▸ **INSTRUCTIONS TO FOLLOW**
An exact restatement of the records below is expected.

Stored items
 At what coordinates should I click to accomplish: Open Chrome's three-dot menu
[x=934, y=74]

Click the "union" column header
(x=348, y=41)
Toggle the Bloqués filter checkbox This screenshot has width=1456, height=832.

▸ **REPLY**
 At what coordinates should I click to accomplish: Open Chrome's three-dot menu
[x=934, y=74]

Click the "union" column header
(x=348, y=41)
Toggle the Bloqués filter checkbox This screenshot has width=1456, height=832.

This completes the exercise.